INPUT FOR THIS TASK Block Start
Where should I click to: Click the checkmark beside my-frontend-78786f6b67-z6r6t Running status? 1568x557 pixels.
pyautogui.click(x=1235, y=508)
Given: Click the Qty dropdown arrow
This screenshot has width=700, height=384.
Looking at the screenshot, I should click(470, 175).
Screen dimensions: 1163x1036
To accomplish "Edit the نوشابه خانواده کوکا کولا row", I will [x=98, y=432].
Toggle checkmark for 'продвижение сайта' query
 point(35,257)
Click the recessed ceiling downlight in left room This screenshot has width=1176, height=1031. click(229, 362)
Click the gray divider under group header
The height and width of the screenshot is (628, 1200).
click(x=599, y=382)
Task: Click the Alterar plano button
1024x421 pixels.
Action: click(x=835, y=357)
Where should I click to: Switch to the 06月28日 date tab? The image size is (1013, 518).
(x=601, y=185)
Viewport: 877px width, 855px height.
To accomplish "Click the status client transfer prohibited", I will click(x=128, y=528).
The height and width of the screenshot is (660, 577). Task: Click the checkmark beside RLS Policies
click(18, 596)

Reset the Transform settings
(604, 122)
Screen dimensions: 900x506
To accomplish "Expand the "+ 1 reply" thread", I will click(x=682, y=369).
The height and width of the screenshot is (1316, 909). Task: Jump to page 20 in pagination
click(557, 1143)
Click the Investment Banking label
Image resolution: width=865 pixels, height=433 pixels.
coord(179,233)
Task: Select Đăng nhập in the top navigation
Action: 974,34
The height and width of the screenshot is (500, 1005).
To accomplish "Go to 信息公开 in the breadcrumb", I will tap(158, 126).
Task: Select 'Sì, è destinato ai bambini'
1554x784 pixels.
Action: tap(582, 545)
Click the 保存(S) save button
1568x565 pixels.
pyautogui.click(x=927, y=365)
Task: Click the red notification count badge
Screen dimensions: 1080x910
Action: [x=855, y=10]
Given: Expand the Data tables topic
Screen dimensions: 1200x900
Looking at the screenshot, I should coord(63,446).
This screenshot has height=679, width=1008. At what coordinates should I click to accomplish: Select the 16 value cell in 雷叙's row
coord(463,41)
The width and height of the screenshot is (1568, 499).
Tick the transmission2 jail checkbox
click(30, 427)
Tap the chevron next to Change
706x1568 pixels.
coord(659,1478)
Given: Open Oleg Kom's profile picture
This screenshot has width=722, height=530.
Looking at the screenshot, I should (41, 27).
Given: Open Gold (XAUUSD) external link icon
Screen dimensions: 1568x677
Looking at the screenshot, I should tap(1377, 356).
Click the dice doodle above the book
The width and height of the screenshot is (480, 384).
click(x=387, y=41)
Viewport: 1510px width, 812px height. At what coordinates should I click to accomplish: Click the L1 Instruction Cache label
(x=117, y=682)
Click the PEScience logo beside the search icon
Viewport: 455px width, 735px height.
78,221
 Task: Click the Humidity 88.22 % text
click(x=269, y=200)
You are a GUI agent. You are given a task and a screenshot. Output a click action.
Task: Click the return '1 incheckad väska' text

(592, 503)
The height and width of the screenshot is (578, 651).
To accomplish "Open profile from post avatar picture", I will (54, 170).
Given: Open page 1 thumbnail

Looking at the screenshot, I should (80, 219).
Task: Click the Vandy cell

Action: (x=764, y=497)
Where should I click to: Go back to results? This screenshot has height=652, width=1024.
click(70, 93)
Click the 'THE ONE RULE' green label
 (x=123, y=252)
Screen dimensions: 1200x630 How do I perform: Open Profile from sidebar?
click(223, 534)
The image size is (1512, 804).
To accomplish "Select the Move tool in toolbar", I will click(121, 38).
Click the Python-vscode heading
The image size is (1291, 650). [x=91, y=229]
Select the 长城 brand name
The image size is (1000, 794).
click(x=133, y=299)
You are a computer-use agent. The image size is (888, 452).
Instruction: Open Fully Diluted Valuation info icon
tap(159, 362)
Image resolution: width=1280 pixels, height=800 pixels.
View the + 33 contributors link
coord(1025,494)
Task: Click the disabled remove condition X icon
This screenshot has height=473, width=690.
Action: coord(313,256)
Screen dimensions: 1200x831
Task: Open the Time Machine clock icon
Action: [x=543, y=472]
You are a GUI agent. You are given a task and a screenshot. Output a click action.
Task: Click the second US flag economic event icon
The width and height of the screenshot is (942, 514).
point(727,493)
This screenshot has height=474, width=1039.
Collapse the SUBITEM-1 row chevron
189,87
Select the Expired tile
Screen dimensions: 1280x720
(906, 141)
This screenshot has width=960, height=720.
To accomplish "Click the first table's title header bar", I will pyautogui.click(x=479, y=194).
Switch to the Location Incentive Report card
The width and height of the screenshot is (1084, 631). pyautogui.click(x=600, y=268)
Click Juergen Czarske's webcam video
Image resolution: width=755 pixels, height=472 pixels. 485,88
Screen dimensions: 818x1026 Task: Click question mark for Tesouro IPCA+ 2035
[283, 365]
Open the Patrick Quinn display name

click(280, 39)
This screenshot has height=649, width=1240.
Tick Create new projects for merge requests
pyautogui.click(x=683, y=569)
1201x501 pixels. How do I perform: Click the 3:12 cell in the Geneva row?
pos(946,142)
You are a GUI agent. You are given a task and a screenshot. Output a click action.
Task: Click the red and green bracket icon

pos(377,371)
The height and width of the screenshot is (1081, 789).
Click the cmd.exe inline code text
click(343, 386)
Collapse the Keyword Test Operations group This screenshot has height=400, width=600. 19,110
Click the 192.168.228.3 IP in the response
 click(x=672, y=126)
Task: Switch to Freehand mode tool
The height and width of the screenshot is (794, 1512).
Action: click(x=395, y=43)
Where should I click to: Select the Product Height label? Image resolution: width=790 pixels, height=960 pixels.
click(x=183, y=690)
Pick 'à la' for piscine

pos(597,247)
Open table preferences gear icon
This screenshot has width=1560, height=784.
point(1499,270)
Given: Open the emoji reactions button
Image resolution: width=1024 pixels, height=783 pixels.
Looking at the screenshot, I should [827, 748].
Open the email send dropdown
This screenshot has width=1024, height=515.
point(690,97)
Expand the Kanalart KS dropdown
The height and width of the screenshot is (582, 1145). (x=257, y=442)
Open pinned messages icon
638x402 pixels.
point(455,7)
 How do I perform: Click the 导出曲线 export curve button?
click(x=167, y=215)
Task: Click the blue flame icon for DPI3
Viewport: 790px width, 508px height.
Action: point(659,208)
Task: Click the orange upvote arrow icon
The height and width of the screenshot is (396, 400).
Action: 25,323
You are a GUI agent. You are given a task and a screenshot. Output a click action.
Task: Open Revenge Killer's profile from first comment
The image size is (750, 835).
INPUT FOR THIS TASK Block End
An exact, complete copy of the lines above from the one with "706x1568 pixels." through the one with "Click the PEScience" is the whole answer.

**ANSWER FOR THIS EXERCISE:**
706x1568 pixels.
coord(659,1478)
Given: Open Oleg Kom's profile picture
This screenshot has width=722, height=530.
Looking at the screenshot, I should (41, 27).
Given: Open Gold (XAUUSD) external link icon
Screen dimensions: 1568x677
Looking at the screenshot, I should tap(1377, 356).
Click the dice doodle above the book
The width and height of the screenshot is (480, 384).
click(x=387, y=41)
Viewport: 1510px width, 812px height. At what coordinates should I click to accomplish: Click the L1 Instruction Cache label
(x=117, y=682)
Click the PEScience logo beside the search icon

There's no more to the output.